RESET-PKD: A pilot trial on short-term ketogenic interventions in autosomal dominant polycystic kidney disease
Simon Oehm, Konstantin Steinke, Johannes Schmidt, Sita Arjune, Polina Todorova, Christoph Lindemann, Fabian Wöstmann, Franziska Meyer, Florian Siedek, Thomas Weimbs, Roman-Ulrich Müller, Franziska Grundmann
Ketogenic dietary interventions (KDI) have been shown to be effective in animal models of polycystic kidney disease, but data from clinical trials are lacking.
Ten ADPKD patients with rapid disease progression were enrolled at visit V1 and initially maintained a carbohydrate (CHO)-rich diet. At V2, patients entered one of the two KDI arms: a 3-day water fast (WF) or a 14-day ketogenic diet (KD). At V3, they resumed their normal diet for 3 to 6 weeks until V4. At each visit, MRI kidney and liver volumetry was performed.
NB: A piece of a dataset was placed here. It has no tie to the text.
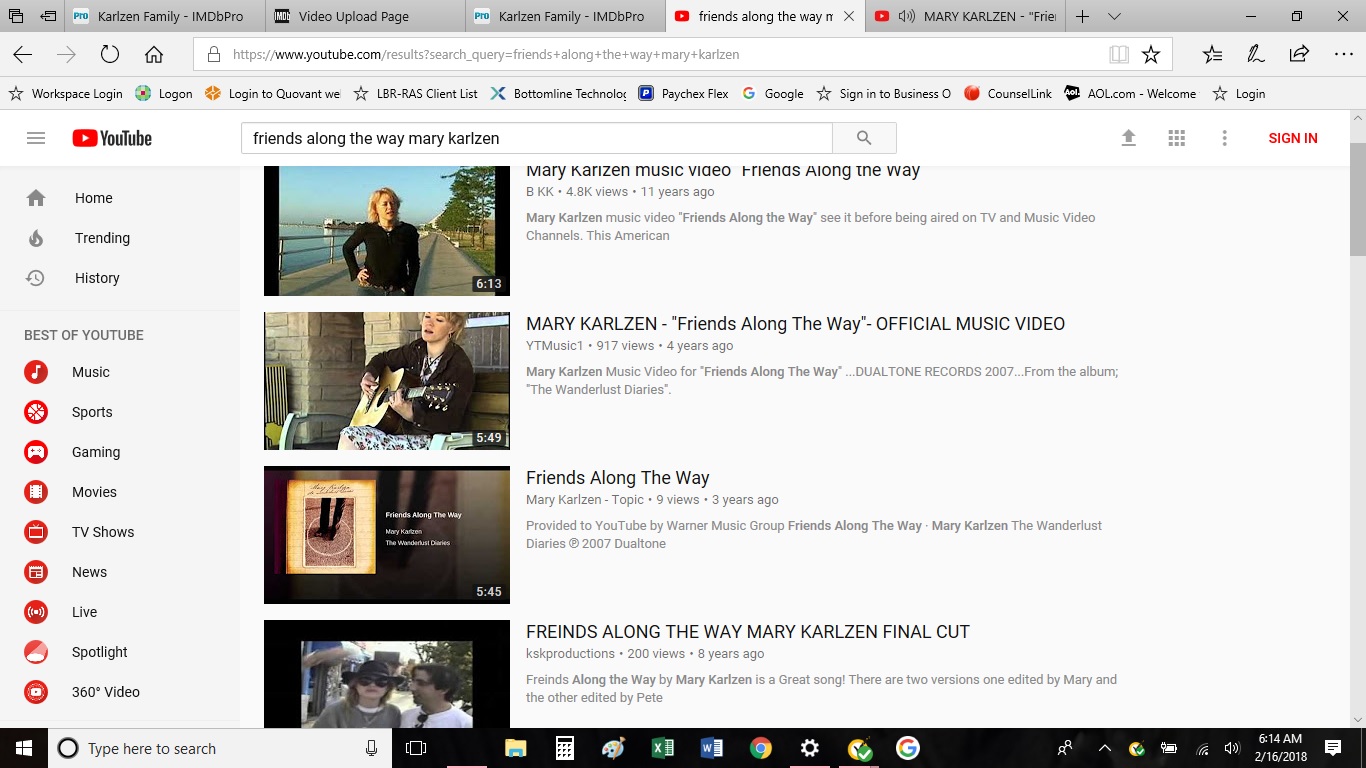1366x768 pixels.
Task: Open History from the sidebar
Action: (x=97, y=278)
Ketone bodies were evaluated to assess metabolic efficacy and questionnaires were used to determine feasibility.
All participants (KD n = 5, WF n = 5; age 39.8 ± 11.6 years; eGFR 82 ± 23.5 ml/min; total kidney volume (TKV) 2224 ± 1156 ml) were classified as Mayo Class 1C to 1E. Acetone levels in breath and BHB blood levels increased in both study arms (V1 to V2 average acetone: 2.7±1.2 ppm, V2 to V3: 22.8±11.9 ppm, p = 0.0006; V1 to V2 average BHB: 0.22±0.08 mmol/l, V2 to V3: 1.88±0.93 mmol/l, p = 0.0008). 9/10 patients reached a ketogenic state and 9/10 evaluated KDIs as feasible. TKV did not change during this trial. However, we found a significant impact on total liver volume (ΔTLV V2 to V3: -7.7%, p = 0.01), mediated by changes in its non-cystic fraction.
RESET-PKD demonstrates that short-term KDIs potently induce ketogenesis and are feasible for ADPKD patients in daily life. While TLV quickly changed upon the onset of ketogenesis, changes in TKV may require longer-term interventions.